Who are we now? 20 years without cod

The fishery dilemma, family style

Essay by Megan Coles

Megan Coles
Megan Coles is a writer and former lobster fisherman living in St. John's.

My parents are in town visiting because my middle sister has had her wisdom teeth removed.

We are all sitting on the couch with arms braided over legs braided over laps talking when conflict breaks out between dad and I. Some might diplomatically refer to the five-hour conversation that follows as a father-daughter debate, but in all honesty, we are having a racket.

Another version of the same racket we've been having off and on for over a decade.

I think dad should give up lobster fishing.

The crux: my father is the only person still fishing while based on a deserted island in the Strait of Belle Isle. He's the only person aboard his small open boat. I think this incredibly unsafe.

Offhandedly suggesting he might give up fishing sets off a familial bomb. My mom is suddenly quiet and my sisters retreat after pleas for us to "give it up" go unacknowledged.

The fishery is why Newfoundland and Labrador exists. It gave us a home. To fathom a future without it feels like a sort of betrayal. Our provincial identity is so tangled up in our own perception of ourselves as fisherpeople that it is impossible to recognize ourselves otherwise.

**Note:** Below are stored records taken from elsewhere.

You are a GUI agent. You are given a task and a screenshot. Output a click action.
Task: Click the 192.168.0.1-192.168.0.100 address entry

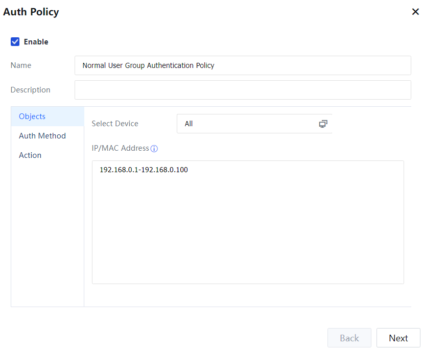click(x=144, y=170)
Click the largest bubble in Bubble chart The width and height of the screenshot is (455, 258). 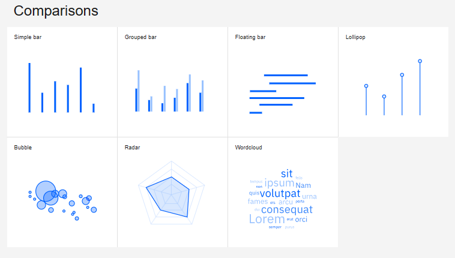46,191
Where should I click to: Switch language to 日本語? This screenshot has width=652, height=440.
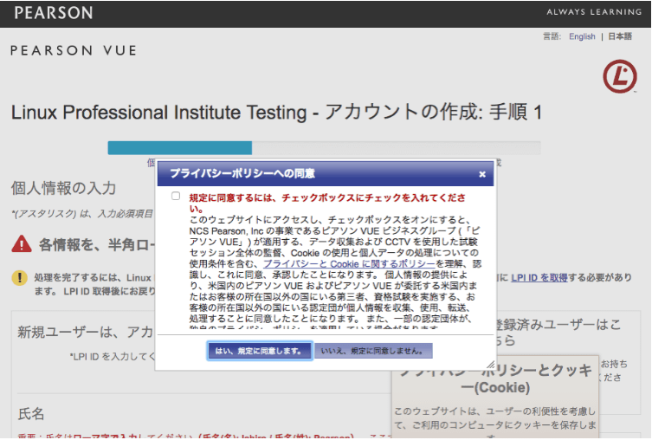pyautogui.click(x=620, y=36)
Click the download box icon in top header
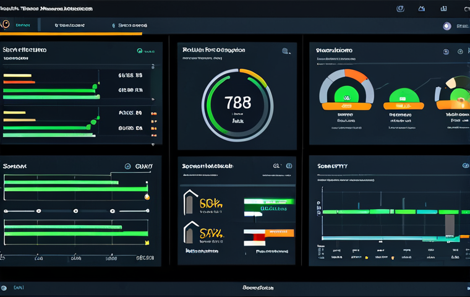 click(443, 9)
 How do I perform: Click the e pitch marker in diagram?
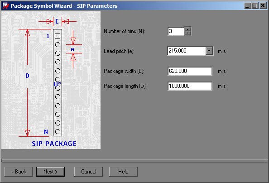(x=72, y=49)
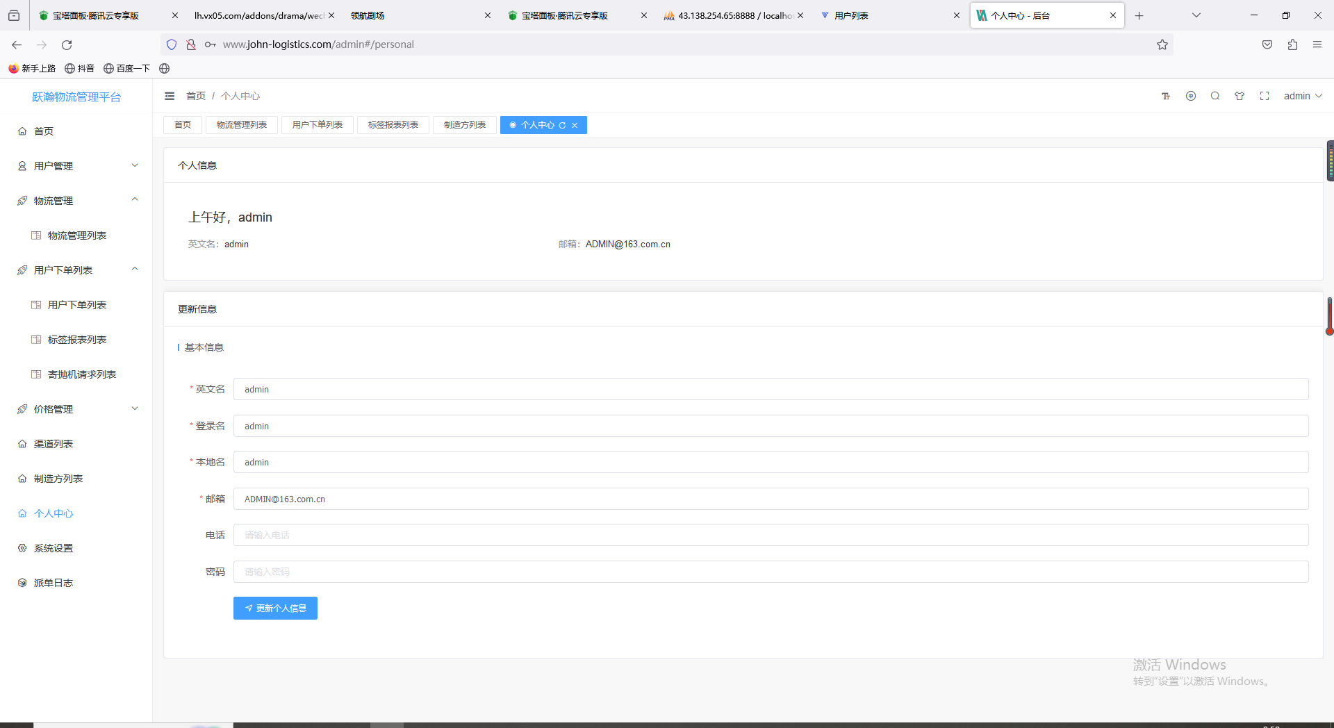Click the lock screen circle icon
1334x728 pixels.
pos(1191,96)
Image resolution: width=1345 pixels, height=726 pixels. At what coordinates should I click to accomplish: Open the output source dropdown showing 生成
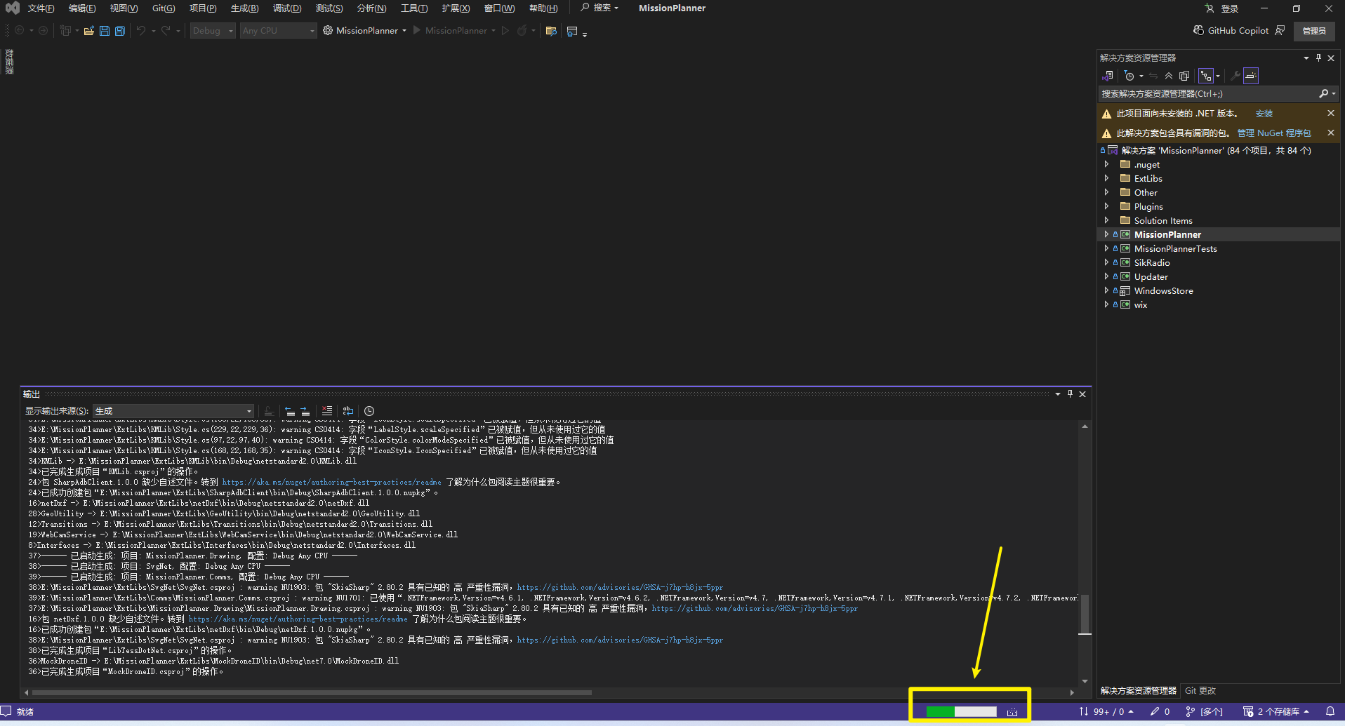coord(173,411)
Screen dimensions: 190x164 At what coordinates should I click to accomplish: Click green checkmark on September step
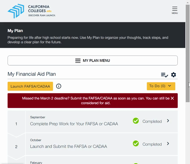136,121
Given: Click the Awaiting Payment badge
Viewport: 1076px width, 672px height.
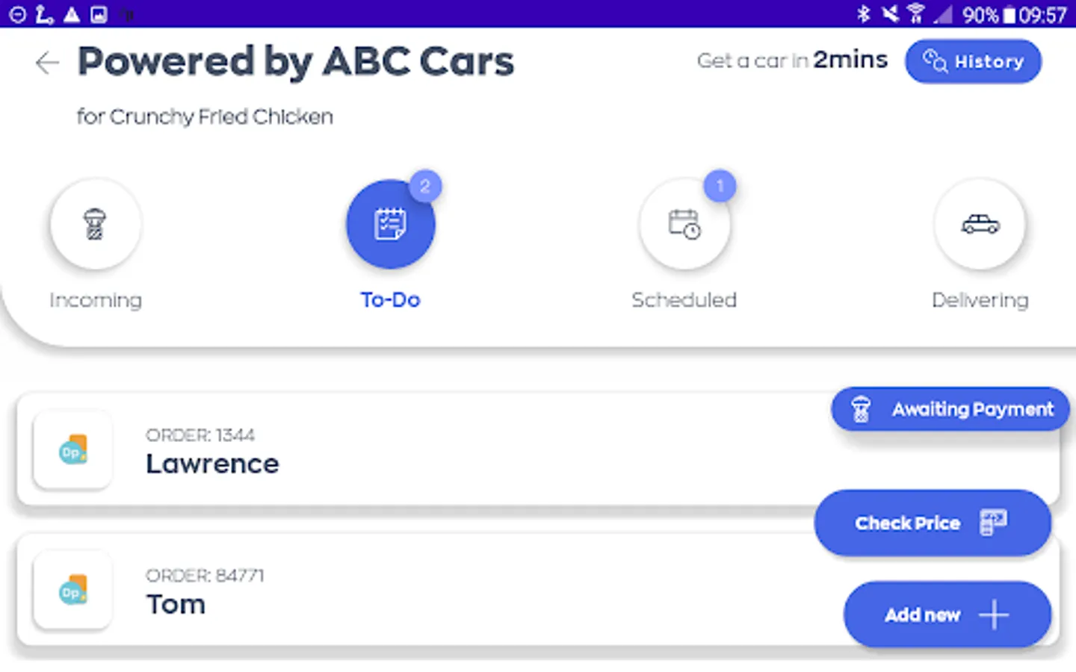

We waste ourselves wondering about the fishery's viability. Politicians exploit us with it, we wound each other because of it and no amount of scientific evidence will convince anyone of anything. Our devotion to our shared heritage acts as a gag. We can hardly talk about it and we can't stop talking about it because we are too emotionally connected to it.

My father's determination to pursue a livelihood and my concern for his welfare make us irrational. Think "if I can't make my own father understand, I'll never make anyone understand." He likely thinks the same about me. We punctuate our sentences with an abundance of finger-pointing and arm waving. I worry that we'll never be able to hear each other because our hearts are too high in our throats.

It is the same for every Newfoundlander and Labradorian trying to discuss the fishery. We're all half hysterical about the depletion of the cod stocks even now 20 years on. We have a lot of resentment mixed with a fair share of guilt whether we are willing to admit it or not. Because we had something amazing and it was destroyed. And we're all implicated. I'm implicated. I've fished and I'd fish again if I felt I had to.

Many Newfoundlanders and Labradorians of my father's generation feel they have to fish. And we want them to fish, the rest of us. We need someone to fish because that is how we self-identify. There is a reason everyone owns a picture of a half-rotten outboard boat hauled ashore.

The image of a desolate dory decomposing on the land-wash hauls my guts out. Imagining a day without a fishery makes me sick, but I do so anyway because I have to. We all have to. We have to give up the romanticizing. We have to put our emotions aside and think rationally about who we are.

Who we are used to be one and the same as what we did, but that's no longer true. Which is not to say that the characteristics we have long associated with working in the fishery no longer exist.

We are still hard working, determined, friendly people who exhibit great pride and intelligence in the face of great adversity. Our creativity and sense of humour enabled us to build a home on this rock. We are passionate and we have heart. We are all of these things whether we're in a boat or not. Our enduring devotion to our home and each other is one of the reasons we haven't yet worked it all out.

It's admirable in a way.

And it's also why we sometimes spend Friday nights having rackets, I mean debates, with our fathers.